Collected data:
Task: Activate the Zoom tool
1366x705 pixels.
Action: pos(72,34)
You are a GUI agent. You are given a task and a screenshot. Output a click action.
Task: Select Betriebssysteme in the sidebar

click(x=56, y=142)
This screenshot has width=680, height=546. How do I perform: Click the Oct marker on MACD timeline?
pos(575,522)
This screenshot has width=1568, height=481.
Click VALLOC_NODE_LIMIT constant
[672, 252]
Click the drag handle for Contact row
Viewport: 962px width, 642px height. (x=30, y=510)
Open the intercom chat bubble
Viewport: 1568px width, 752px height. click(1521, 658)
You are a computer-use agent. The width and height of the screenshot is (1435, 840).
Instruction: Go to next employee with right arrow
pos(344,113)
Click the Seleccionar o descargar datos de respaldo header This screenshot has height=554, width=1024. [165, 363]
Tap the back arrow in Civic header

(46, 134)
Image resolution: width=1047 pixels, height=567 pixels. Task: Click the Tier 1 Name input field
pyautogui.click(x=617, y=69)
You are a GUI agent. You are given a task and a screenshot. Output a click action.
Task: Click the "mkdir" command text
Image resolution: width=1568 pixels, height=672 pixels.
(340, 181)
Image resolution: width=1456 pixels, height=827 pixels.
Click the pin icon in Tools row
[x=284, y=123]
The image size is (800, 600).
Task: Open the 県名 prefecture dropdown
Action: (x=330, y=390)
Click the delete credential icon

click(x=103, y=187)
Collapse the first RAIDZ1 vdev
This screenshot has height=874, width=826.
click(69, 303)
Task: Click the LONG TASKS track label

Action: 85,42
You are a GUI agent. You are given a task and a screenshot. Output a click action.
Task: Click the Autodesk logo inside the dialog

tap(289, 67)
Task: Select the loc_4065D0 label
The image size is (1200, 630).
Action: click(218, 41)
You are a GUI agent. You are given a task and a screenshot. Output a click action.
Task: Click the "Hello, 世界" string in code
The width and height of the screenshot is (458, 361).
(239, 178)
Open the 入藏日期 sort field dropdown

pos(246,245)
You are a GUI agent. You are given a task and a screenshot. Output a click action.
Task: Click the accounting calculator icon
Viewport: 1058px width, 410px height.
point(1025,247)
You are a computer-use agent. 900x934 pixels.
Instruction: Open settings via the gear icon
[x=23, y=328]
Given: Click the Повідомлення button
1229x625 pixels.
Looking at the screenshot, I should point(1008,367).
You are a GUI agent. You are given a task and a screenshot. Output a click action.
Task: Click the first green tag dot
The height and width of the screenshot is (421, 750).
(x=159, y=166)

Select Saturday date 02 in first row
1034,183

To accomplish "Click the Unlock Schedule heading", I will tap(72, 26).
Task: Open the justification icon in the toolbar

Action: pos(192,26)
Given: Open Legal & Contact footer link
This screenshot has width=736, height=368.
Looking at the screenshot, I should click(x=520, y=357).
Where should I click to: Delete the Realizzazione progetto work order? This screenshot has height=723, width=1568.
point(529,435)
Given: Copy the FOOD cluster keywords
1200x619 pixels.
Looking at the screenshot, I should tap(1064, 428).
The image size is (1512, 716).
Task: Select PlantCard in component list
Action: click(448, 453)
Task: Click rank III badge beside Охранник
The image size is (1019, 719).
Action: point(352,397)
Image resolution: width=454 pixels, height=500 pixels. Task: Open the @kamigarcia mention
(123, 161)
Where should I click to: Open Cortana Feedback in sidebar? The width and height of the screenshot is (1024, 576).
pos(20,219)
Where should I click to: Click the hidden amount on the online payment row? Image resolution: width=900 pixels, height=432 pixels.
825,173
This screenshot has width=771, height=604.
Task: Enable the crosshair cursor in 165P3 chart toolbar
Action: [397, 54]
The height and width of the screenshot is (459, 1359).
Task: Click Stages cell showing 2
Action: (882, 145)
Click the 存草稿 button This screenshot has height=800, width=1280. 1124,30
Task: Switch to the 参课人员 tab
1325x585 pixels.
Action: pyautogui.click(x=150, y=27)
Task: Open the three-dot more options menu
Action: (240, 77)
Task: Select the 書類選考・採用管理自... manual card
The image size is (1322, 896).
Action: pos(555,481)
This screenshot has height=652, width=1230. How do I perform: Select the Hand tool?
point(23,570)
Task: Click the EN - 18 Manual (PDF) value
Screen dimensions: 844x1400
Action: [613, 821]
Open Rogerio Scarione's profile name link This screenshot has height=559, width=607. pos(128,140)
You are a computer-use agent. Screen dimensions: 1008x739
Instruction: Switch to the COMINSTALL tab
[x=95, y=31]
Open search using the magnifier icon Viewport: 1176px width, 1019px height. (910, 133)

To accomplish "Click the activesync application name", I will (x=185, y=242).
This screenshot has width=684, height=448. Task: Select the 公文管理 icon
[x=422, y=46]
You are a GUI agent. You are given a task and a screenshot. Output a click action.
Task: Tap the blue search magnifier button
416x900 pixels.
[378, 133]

Task:
Reproduce each record exactly, leaving nothing out.

Expected output:
Task: Activate the Zoom tool
1366x705 pixels.
Action: pos(72,34)
You are a GUI agent. You are given a task and a screenshot. Output a click action.
Task: Select Betriebssysteme in the sidebar

click(x=56, y=142)
This screenshot has width=680, height=546. How do I perform: Click the Oct marker on MACD timeline?
pos(575,522)
This screenshot has width=1568, height=481.
Click VALLOC_NODE_LIMIT constant
[672, 252]
Click the drag handle for Contact row
Viewport: 962px width, 642px height. (x=30, y=510)
Open the intercom chat bubble
Viewport: 1568px width, 752px height. click(1521, 658)
You are a computer-use agent. The width and height of the screenshot is (1435, 840).
Instruction: Go to next employee with right arrow
pos(344,113)
Click the Seleccionar o descargar datos de respaldo header This screenshot has height=554, width=1024. [165, 363]
Tap the back arrow in Civic header

(46, 134)
Image resolution: width=1047 pixels, height=567 pixels. Task: Click the Tier 1 Name input field
pyautogui.click(x=617, y=69)
You are a GUI agent. You are given a task and a screenshot. Output a click action.
Task: Click the "mkdir" command text
Image resolution: width=1568 pixels, height=672 pixels.
(340, 181)
Image resolution: width=1456 pixels, height=827 pixels.
Click the pin icon in Tools row
[x=284, y=123]
The image size is (800, 600).
Task: Open the 県名 prefecture dropdown
Action: (x=330, y=390)
Click the delete credential icon

click(x=103, y=187)
Collapse the first RAIDZ1 vdev
This screenshot has height=874, width=826.
click(69, 303)
Task: Click the LONG TASKS track label

Action: 85,42
You are a GUI agent. You are given a task and a screenshot. Output a click action.
Task: Click the Autodesk logo inside the dialog

tap(289, 67)
Task: Select the loc_4065D0 label
The image size is (1200, 630).
Action: click(218, 41)
You are a GUI agent. You are given a task and a screenshot. Output a click action.
Task: Click the "Hello, 世界" string in code
The width and height of the screenshot is (458, 361).
(239, 178)
Open the 入藏日期 sort field dropdown

pos(246,245)
You are a GUI agent. You are given a task and a screenshot. Output a click action.
Task: Click the accounting calculator icon
Viewport: 1058px width, 410px height.
point(1025,247)
You are a computer-use agent. 900x934 pixels.
Instruction: Open settings via the gear icon
[x=23, y=328]
Given: Click the Повідомлення button
1229x625 pixels.
Looking at the screenshot, I should point(1008,367).
You are a GUI agent. You are given a task and a screenshot. Output a click action.
Task: Click the first green tag dot
The height and width of the screenshot is (421, 750).
(x=159, y=166)

Select Saturday date 02 in first row
1034,183

To accomplish "Click the Unlock Schedule heading", I will tap(72, 26).
Task: Open the justification icon in the toolbar

Action: pos(192,26)
Given: Open Legal & Contact footer link
This screenshot has width=736, height=368.
Looking at the screenshot, I should click(x=520, y=357).
Where should I click to: Delete the Realizzazione progetto work order? This screenshot has height=723, width=1568.
point(529,435)
Given: Copy the FOOD cluster keywords
1200x619 pixels.
Looking at the screenshot, I should tap(1064, 428).
The image size is (1512, 716).
Task: Select PlantCard in component list
Action: click(448, 453)
Task: Click rank III badge beside Охранник
The image size is (1019, 719).
Action: point(352,397)
Image resolution: width=454 pixels, height=500 pixels. Task: Open the @kamigarcia mention
(123, 161)
Where should I click to: Open Cortana Feedback in sidebar? The width and height of the screenshot is (1024, 576).
pos(20,219)
Where should I click to: Click the hidden amount on the online payment row? Image resolution: width=900 pixels, height=432 pixels.
825,173
This screenshot has width=771, height=604.
Task: Enable the crosshair cursor in 165P3 chart toolbar
Action: [397, 54]
The height and width of the screenshot is (459, 1359).
Task: Click Stages cell showing 2
Action: (882, 145)
Click the 存草稿 button This screenshot has height=800, width=1280. 1124,30
Task: Switch to the 参课人员 tab
1325x585 pixels.
Action: pyautogui.click(x=150, y=27)
Task: Open the three-dot more options menu
Action: (240, 77)
Task: Select the 書類選考・採用管理自... manual card
The image size is (1322, 896).
Action: pos(555,481)
This screenshot has height=652, width=1230. How do I perform: Select the Hand tool?
point(23,570)
Task: Click the EN - 18 Manual (PDF) value
Screen dimensions: 844x1400
Action: [613, 821]
Open Rogerio Scarione's profile name link This screenshot has height=559, width=607. pos(128,140)
You are a computer-use agent. Screen dimensions: 1008x739
Instruction: Switch to the COMINSTALL tab
[x=95, y=31]
Open search using the magnifier icon Viewport: 1176px width, 1019px height. (910, 133)

To accomplish "Click the activesync application name", I will (x=185, y=242).
This screenshot has width=684, height=448. Task: Select the 公文管理 icon
[x=422, y=46]
You are a GUI agent. You are given a task and a screenshot. Output a click action.
Task: Tap the blue search magnifier button
416x900 pixels.
[378, 133]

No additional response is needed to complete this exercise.